Directions: What lines below mention the word "blue"? Copy each one.

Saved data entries
[Start of section]

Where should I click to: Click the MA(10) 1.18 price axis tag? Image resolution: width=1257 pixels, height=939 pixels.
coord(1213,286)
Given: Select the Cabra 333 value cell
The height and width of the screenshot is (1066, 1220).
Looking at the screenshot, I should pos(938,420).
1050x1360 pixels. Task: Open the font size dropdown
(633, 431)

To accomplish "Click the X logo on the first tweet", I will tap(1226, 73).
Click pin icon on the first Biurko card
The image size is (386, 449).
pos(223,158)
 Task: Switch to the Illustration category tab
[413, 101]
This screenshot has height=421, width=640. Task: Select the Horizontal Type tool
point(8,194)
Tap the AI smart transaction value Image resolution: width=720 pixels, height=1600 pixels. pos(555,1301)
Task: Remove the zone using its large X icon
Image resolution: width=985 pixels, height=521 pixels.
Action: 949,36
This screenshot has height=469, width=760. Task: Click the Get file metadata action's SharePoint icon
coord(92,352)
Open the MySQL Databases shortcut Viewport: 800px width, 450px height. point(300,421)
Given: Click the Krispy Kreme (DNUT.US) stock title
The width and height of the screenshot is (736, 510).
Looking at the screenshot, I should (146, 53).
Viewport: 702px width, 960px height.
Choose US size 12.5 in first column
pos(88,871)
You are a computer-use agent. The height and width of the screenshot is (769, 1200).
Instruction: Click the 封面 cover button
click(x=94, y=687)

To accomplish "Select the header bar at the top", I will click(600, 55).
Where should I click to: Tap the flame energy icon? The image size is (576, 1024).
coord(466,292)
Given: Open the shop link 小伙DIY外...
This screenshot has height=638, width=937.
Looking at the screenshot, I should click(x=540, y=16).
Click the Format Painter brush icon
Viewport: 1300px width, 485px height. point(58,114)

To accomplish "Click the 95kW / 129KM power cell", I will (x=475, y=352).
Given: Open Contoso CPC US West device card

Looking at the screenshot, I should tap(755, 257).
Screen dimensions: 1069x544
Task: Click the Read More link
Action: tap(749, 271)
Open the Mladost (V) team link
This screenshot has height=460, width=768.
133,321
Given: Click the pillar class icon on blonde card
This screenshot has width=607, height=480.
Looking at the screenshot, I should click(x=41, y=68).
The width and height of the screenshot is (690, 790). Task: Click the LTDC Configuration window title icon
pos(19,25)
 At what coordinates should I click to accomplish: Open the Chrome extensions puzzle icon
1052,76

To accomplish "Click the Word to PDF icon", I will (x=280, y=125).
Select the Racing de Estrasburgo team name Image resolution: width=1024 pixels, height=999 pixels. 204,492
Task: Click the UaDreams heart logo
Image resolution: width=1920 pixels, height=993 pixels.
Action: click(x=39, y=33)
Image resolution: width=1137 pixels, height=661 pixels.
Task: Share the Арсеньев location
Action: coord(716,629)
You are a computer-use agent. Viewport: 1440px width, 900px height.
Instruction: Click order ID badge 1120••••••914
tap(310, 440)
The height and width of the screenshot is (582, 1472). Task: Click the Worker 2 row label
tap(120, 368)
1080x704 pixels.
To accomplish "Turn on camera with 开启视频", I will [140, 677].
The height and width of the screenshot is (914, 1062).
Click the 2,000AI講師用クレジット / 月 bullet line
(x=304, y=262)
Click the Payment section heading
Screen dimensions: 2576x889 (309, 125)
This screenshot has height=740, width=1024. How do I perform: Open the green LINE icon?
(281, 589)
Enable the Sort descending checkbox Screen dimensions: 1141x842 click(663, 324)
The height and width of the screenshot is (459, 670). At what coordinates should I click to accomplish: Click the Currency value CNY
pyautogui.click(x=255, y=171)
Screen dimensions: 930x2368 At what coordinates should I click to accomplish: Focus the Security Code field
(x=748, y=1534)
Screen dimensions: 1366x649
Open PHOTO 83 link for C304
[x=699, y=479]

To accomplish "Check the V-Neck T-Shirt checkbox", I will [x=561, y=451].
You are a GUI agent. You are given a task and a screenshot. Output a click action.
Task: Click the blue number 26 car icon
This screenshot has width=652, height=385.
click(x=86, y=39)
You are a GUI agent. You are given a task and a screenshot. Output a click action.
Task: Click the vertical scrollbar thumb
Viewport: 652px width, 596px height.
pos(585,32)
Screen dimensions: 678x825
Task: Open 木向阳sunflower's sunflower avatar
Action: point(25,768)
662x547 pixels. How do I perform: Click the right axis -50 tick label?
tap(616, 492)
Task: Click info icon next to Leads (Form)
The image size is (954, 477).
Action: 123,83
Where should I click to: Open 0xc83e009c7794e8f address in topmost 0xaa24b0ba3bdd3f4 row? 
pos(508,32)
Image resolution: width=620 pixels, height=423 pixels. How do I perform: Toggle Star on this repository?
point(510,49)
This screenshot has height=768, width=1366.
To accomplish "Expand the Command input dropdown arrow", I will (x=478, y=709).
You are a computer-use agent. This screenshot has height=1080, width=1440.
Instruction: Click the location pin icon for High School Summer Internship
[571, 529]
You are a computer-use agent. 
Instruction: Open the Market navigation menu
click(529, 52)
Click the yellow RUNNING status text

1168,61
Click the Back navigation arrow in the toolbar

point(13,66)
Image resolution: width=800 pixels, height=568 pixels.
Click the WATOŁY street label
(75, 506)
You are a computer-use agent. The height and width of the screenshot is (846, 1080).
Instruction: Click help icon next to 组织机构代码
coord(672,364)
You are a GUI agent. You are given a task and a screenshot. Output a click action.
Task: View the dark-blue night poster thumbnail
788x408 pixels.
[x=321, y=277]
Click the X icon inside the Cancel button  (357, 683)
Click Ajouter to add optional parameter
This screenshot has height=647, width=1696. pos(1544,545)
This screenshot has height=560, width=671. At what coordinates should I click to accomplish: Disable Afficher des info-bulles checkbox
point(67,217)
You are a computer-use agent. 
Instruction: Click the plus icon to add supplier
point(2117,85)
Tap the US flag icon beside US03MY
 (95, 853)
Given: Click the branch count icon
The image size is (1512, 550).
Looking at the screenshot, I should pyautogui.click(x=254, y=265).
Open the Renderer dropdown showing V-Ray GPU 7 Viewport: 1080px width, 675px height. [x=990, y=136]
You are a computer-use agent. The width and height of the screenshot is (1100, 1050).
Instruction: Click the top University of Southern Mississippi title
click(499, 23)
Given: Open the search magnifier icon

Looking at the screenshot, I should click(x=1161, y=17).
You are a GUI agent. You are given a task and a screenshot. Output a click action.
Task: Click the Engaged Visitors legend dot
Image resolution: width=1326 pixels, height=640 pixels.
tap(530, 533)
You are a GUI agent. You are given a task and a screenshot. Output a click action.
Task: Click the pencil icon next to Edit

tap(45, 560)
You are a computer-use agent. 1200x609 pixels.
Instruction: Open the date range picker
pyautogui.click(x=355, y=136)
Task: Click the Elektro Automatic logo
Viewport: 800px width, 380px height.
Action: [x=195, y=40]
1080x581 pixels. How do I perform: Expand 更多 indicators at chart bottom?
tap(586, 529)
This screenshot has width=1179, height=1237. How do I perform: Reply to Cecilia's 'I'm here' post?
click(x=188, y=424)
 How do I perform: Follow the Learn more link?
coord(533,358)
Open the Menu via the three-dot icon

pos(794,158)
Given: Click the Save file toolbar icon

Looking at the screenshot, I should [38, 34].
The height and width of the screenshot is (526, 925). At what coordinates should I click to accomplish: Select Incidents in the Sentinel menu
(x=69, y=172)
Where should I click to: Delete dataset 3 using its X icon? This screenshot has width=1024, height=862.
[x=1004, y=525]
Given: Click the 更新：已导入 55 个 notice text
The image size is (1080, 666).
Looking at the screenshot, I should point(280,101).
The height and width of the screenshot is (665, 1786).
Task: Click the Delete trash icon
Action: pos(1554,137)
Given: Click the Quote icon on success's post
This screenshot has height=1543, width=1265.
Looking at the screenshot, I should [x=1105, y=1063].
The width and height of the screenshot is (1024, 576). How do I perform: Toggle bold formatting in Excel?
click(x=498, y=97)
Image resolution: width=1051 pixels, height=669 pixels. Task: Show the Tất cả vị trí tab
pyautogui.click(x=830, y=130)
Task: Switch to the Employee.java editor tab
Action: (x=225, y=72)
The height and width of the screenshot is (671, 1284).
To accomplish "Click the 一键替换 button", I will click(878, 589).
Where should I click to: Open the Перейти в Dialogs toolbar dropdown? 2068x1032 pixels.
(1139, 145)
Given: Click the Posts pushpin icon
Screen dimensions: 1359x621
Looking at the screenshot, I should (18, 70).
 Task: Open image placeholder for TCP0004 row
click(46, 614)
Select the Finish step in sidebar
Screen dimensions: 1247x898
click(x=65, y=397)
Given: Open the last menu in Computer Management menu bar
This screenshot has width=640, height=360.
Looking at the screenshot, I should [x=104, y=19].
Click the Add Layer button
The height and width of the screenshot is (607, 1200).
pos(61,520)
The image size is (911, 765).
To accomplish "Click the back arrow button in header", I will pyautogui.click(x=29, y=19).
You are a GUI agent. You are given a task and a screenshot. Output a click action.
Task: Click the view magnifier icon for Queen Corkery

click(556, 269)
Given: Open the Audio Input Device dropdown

[End of section]

Response to the task:
Task: Click the blue number 26 car icon
Task: View the dark-blue night poster thumbnail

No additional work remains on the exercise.